A chi gli chiede il perché di tale persecuzione Conte risponde riferendosi in maniera chiara, seppur indiretta, allo scandalo di Calciopoli: “Il perché lo dovete chiedere a chi di dovere” aggiunge “Basta andare un attimo indietro e la spiegazione c’è”. Ed il tecnico bianconero non si placa nemmeno quando gli fanno notare che un rigore c’era anche a favore del Parma per un fallo in area di Barzagli su Giovinco, liberatosi dell’ex Wolfsburg con una magia da fuoriclasse “È svenuto, lì non c’era nulla” conclude “Loro hanno un rigore? E io stasera ne avevo due”.
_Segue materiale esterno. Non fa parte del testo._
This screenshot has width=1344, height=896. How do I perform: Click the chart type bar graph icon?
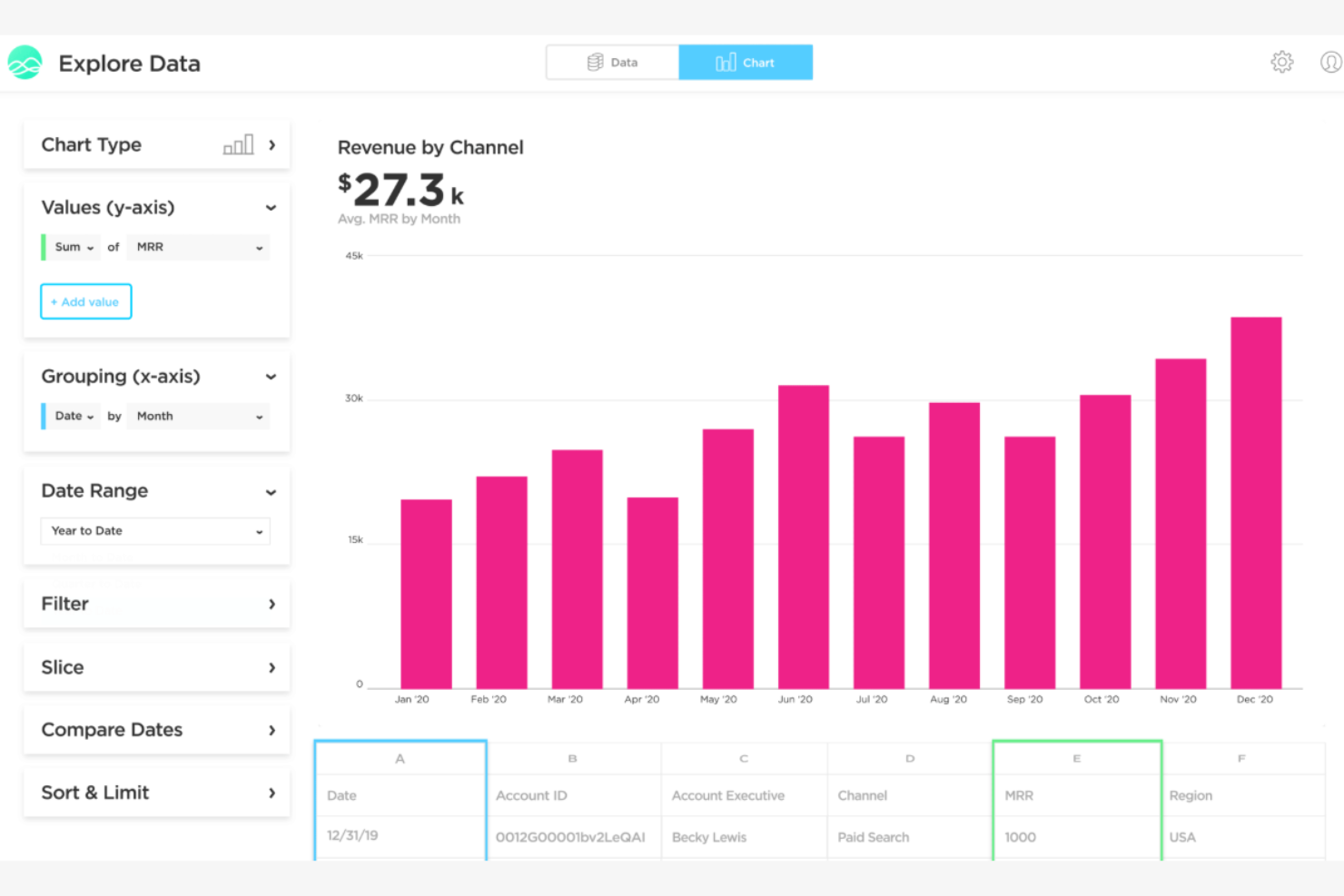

Al netto delle recriminazioni, rimane comunque il secondo 0-0 nelle ultime due gare che, a fronte di una stagione perfetta in difesa, sottolinea le difficoltà in fase realizzativa della squadra, capace di mettere a segno solo 33 reti contro le 45 del Milan, le 38 del Napoli, le 37 della Lazio, le 36 della Roma e le 34 di Inter e Udinese. Dovranno fare meglio soprattutto gli attaccanti che, seppur non aiutati dal gioco imposto da Conte che favorisce l’inserimento dei centrocampisti, in tre (Matri, Vucinic e Quagliarella) sono andati a bersaglio soltanto 13 volte.